Dans quelle mesure serions-nous des agents, c’est-à-dire des individus capables d’agir sur base de choix librement consentis ? Autant le dire tout de suite, pour Spinoza, notre condition initiale est exempte de liberté. Nous sommes plus proche de la complète servitude. Le déterminisme étant partout à l’oeuvre, nous subissons (nous pâtissons) spontanément bien davantage que nous agissons. Le programme de l’Ethique est pourtant celui d’une forme de libération. Mais libération de quoi ? Et comment y parvenir ?

Préambule
L’article qui suit s’inscrit dans le cadre d’une analyse globale de l’Ethique de Spinoza, qui a débuté avec cet article.
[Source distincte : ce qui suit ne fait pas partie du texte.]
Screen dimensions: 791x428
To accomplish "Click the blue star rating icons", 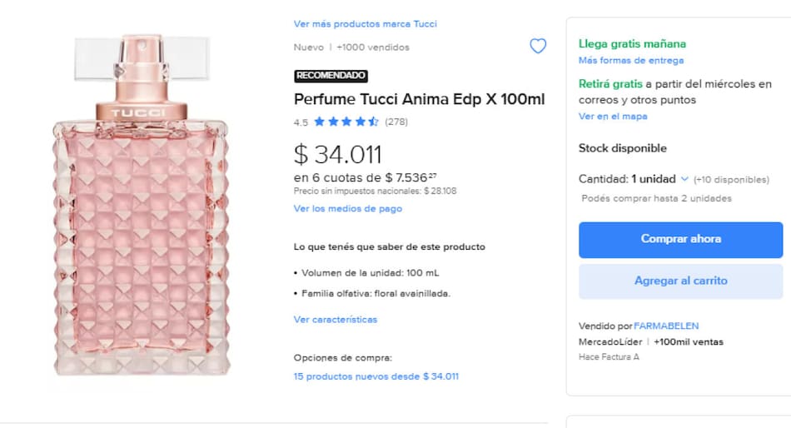I will pos(346,122).
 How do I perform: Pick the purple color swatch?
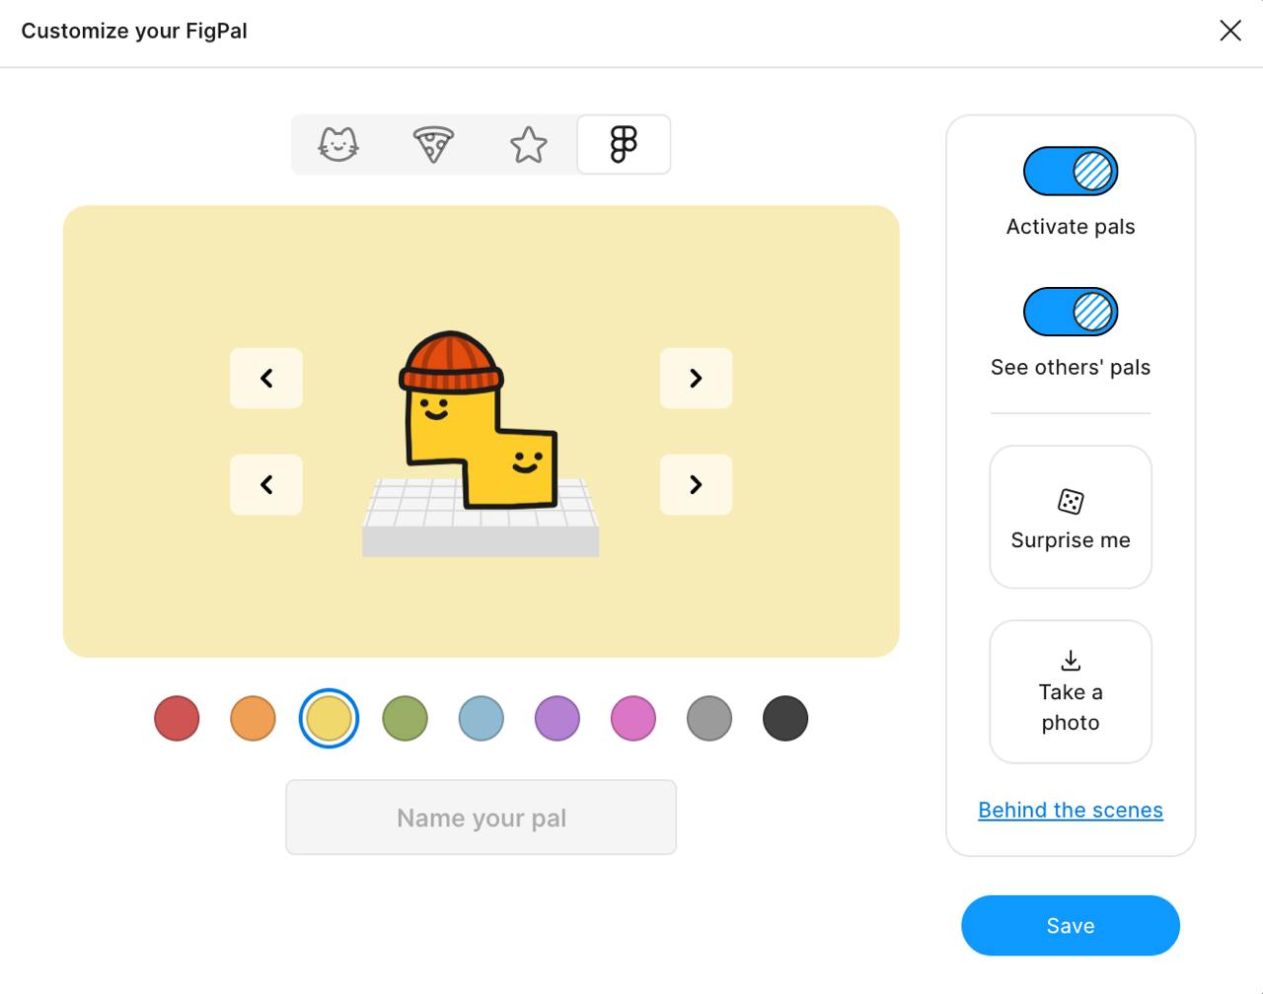point(557,718)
Pour une meilleure compréhension, je vous suggère d’en suivre l’ordre.
Nécessité ou déterminisme
La question du déterminisme suscite de nombreux débats dans les champs scientifique et philosophique depuis la formulation classique du principe de raison suffisante par Pierre-Simon de Laplace en 1812:
« Une intelligence qui pour un instant donné, connaîtrait toutes les forces dont la nature est animée, et la situation respective des êtres qui la composent, si d’ailleurs elle était assez vaste pour soumettre ces données à l’analyse, embrasserait dans la même formule les mouvements des plus grands corps de l’univers et ceux du plus léger atome : rien ne serait incertain pour elle, et l’avenir, comme le passé, serait présent à ses yeux. »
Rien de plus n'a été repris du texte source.